Lo sguardo trasverso del brand manager

Tempo fa scrivevo di Jackson Pollock, su come alla fine degli anni 40 e gli inizi del 50, con il suo dripping, reinventando un fare pittura riconoscibile e differenziante, pone le basi per l’affermazione dell’artista brand.

Attraverso la sua pittura, eseguita per la prima volta con l’utilizzo delle vernici industriali, Pollock é il primo artista che inconsapevolmente separa l’atto creativo dal processo generativo dell’opera. Mediante la diversa disposizione del supporto dipinto e l’utilizzo di pigmenti liquidi, l’artista decide quando terminare il prorpio percorso creativo ma non quello conclusivo dell’opera: sarà il tempo a solidificare il pigmento e a stabilizzarne la struttura decidendone la nascita.

Il tempo, invisibile e prezioso, ci aiuta a plasmare, creare e capire. Chi mi conosce sa che sono affascinato dalle correlazioni apparentemente improbabili. Vado al dunque: cosa hanno in comune lo storico d’arte e il brand manager? Cosa hanno in comune il nuovo modus operandi di Pollock e il brand manager?

Nel primo caso, entrambi studiano, curano e storicizzano le competenze del proprio cliente. La cura dell’esposizione dell’operato sia dell’artista che dell’azienda, così come la valorizzazione del prodotto destinato alla vendita.

Pollock é il primo artista che assume, rispetto all’opera dipinta, una posizione differente rispetto a colui che la contemplerá terminata. Artista e fruitore, dinanzi al dipinto, occupano per la prima volta un spazio diverso.

Sono sicuro che ti sei trovato almeno una volta davanti ad un dipinto, una scultura o un’istallazione. La naturale posizione che si assume é quella frontale, centrale all’opera. In questa circostanza stai assumendo la stessa posizione dell’artista che ha creato il lavoro, come a disegnare una retta di cui il dipinto é il punto A e tu il punto B.

Con Pollock non é così. L’opera viene generata dall’alto verso il basso. Nel processo creativo l’artista si muove come a disegnare linee trasversali di cui il punto A é il supporto pittorico immobile e il punto B l’artista in continuo movimento dentro e fuori l’opera.

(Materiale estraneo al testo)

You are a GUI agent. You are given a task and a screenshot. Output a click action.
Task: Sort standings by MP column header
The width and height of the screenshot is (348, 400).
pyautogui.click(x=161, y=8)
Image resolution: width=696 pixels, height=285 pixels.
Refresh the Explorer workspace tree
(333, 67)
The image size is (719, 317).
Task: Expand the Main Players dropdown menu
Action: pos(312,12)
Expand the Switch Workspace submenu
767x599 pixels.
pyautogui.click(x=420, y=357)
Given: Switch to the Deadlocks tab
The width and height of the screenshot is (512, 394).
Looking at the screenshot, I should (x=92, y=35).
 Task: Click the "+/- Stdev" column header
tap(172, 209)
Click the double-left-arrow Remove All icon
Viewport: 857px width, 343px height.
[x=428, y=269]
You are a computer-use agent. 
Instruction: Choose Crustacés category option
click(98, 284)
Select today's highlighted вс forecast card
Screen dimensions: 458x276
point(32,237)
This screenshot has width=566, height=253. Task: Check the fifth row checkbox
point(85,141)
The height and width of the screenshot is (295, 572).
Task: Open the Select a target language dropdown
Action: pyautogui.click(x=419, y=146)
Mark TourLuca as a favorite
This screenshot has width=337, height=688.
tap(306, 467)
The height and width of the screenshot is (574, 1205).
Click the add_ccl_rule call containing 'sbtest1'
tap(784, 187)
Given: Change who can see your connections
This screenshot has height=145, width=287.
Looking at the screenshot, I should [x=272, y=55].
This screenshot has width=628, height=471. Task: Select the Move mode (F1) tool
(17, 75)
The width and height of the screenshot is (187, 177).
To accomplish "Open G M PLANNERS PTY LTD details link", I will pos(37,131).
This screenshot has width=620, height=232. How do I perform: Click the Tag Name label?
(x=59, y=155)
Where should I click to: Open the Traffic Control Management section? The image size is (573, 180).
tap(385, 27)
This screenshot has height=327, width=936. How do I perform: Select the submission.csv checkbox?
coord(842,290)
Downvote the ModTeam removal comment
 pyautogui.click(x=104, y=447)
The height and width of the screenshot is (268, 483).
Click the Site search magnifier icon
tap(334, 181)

La posizione traversa è la stessa che assume Massimo Bignardi, storico e critico d’arte, nella lettura dell’opera d’arte: una naturale disposizione, scrive, sul lato destro di essa che gli permette di sbirciare da una posizione diversa rispetto a quella dell’artista per non rischiare di esserne affascinato.

Così come Massimo Bignardi suggerisce la giusta disposizione dello spazio che deve occupare il fruitore dell’opera d’arte,

… Una postazione di osservatore laterale, obliqua e non frontale, quel tanto che mi consente di non cadere nella rete della seduzione che ciascuna opera, dipinti, scultura o architettura lancia al nostro occhio interiore, come suggeriva Merleau-Ponty.

penso che un buon brand manager debba assumere, nei confronti del cliente e del lavoro per esso eseguito, quella giusta disposizione, fisica e psichica, che gli permette per l’appunto di sbirciare e farsi trovare.

Come Pollock il brand manager deve far proprio il progetto creativo-comunicativo, entrare all’interno dello spazio destinato alla comunicazione, plasmare il messaggio per poi uscire e valutarne i risultati. Rimanere disponibile per percepirne le lacune: punti inesplorati che aspettano di essere valorizzati.

Cosi come Pollock, il brand manager deve poter guardare dall’alto, operare con pathos ed energia per poi valutare l’insieme da lontano, in maniera analitica, così come vorrebbe essere, con uno sguardo traverso, anche per non rischiare di esserne “troppo” sedotto.